Wood adds that these regulations, combined with current market conditions, make it essential for buyers and sellers to research their local markets:
“Stable prices could benefit those looking to buy an investment property. However, with a large supply of rental properties currently available, new investment buyers will need to really understand rental demand in their area.”
She advises sellers affected by the bright-line test to price their properties realistically:
“Those choosing to sell following the shortening of the bright-line test also need to price realistically. Some may struggle to get their desired price, especially if they bought at the peak of the market and potentially face selling for less than they purchased.”
Regional Price Dynamics
Southland recorded the largest increase in average asking prices, rising 12.1% year-on-year. After three months as the most affordable region, Southland was overtaken by the West Coast in June, where average asking prices dropped 13.6% month-on-month to $476,892. Wellington’s average asking prices rebounded to $818,352, up 10.9% from May. Nationally, prices remained stable across several regions, including Bay of Plenty, Manawatu/Whanganui, Waikato, and Wairarapa, with changes of less than 1.0% from May to June.
Wood highlights this consistency:
“Prices have fluctuated between $860,000 and $890,000 since November 2022. That’s a year and a half of buyers and sellers facing some level of certainty around prices, which is a silver lining in an uncertain economic environment.”
She advises sellers to market their properties well, work with experienced real estate agents, and understand local price expectations:
“Understanding your local market will be more important than ever now that DTI ratios will cap how much a buyer can spend at six times their income.”
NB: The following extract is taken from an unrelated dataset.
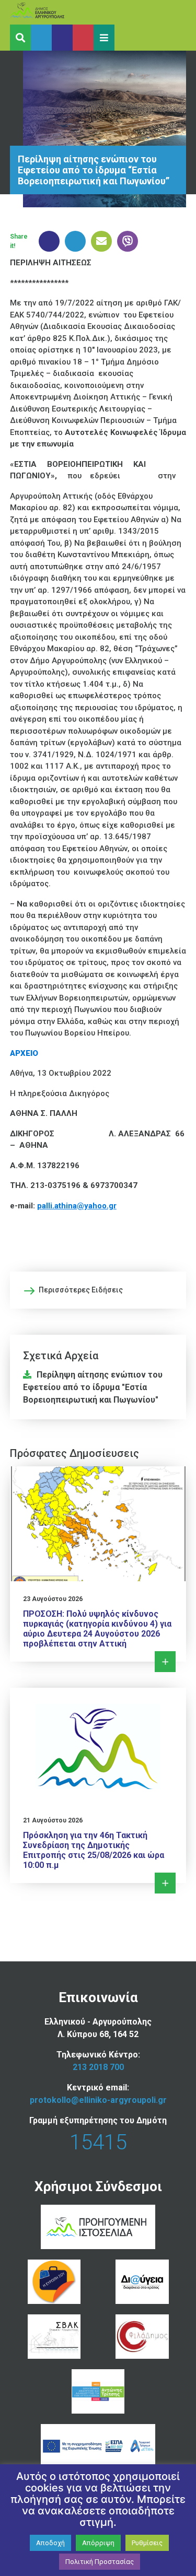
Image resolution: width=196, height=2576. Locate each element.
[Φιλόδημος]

Renters Enjoy Choices, Prices Yet to Reflect
The rental market has seen a surge in new listings, with a 26.9% year-on-year increase in June. Despite a 10.4% decrease from May, this marks the second consecutive month of high new rental listings. Financial pressures on investors could be driving the trend, leading some to convert short-term rentals into long-term options.
Wood notes the potential impact on average rental prices:
“Some landlords may have planned to sell with the new bright-line rules in July but have reconsidered after evaluating average asking prices, opting instead to place their properties back on the rental market.”
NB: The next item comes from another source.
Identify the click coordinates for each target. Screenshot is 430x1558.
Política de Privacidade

The national average weekly rental price rose 5.9% year-on-year to $653, but remained largely unchanged from May’s all-time high of $660. Waikato reached an all-time high of $572, setting records for three of the last four months. Wood suggests that despite increased listings, the rise has not yet impacted average rental prices:
“Landlords report a challenging environment. Even after lowering prices, some have found interest from potential tenants remains low, indicating a softening rental market.”
Navigating Market Changes
Wood predicts that both buyers and sellers might hesitate amid the new regulations and economic uncertainties:
“Typically, Kiwis don’t like to transact during uncertain times. Right now, there’s a lot of economic uncertainty, acronyms to decode, and property market regulations to process.”
She views the current market’s slower pace as an opportunity for more thorough due diligence and expert consultation:
“The slower pace of the current market allows buyers and sellers more time to conduct due diligence and seek expert advice.”
For June, the most common sales method was ‘display price,’ which simplifies the negotiation process.
The market’s stability over the past 18 months might face challenges due to the new regulations, but for now, informed decision-making and expert advice remain crucial for navigating the evolving landscape.